## Given passage
Patient-corrected clustering analysis. Patient-corrected clustering analysis of radiomic features using Ward’s D linkage and correlation distance for all radiomic features (patNo = Patient number, hsMut = number of highly significant copy number alterations [CNAs], hiLes = presence of high-aggressiveness pattern, defined as genomic index lesion, MolTu = molecular tumor signature).

Full size image

Discussion

The present study is among the first to correlate imaging features of prostate cancer with genomic data using the number of CNAs as “gold standard” to define tumor aggressiveness3. Application of this concept to biopsy cores allowed us to identify genomic index lesions i.e, lesions with the highest number of larger CNAs, for each tumor analyzed. We found a strong correlation between the latter and mpMRI and 68Ga-PSMA-11-PET/CT features.

The ability to cluster cores with a high amount of CNAs using radiomic features is only explorative and limited by the small patient number in this proof-of-concept study. However, we believe that radiomic feature extraction is a promising approach and demonstrate the feasibility of developing radiologic signatures that distinguish areas according to the number of CNAs.

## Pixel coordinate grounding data

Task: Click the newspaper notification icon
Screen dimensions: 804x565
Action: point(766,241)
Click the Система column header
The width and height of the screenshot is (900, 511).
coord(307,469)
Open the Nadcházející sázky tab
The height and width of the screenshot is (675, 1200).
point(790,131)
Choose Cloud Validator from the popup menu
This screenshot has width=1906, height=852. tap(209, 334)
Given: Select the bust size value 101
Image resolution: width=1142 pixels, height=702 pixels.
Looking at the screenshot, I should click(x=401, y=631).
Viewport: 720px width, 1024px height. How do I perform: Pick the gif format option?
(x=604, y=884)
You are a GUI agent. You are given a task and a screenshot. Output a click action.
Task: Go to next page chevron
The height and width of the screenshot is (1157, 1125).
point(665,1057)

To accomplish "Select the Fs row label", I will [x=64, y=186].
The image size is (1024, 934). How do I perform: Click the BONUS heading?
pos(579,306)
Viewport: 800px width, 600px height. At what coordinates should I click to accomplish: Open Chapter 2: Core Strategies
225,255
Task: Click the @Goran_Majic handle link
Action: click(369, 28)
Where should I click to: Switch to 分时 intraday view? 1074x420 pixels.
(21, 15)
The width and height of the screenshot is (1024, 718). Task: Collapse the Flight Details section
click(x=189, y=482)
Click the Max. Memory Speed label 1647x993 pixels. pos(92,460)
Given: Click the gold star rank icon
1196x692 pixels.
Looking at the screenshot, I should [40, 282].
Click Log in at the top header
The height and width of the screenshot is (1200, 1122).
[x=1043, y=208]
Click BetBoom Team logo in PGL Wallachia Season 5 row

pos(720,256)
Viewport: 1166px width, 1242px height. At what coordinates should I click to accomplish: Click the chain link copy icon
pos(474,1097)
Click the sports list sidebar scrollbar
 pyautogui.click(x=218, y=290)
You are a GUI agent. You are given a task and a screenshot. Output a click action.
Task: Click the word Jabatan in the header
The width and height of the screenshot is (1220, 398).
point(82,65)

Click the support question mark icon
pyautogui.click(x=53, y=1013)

## Exercise prompt
Answer these questions about the radiomics passage:
1. What linkage method and distance measure were used in the patient-corrected clustering analysis?
2. What did the study use as the "gold standard" to define tumor aggressiveness?
3. What limits the ability to cluster cores with a high amount of CNAs using radiomic features?
The listing is not needed for this exercise.

## Written solution
1. Ward's D linkage and correlation distance.
2. The number of CNAs (copy number alterations).
3. It is only explorative and is limited by the small patient number in this proof-of-concept study.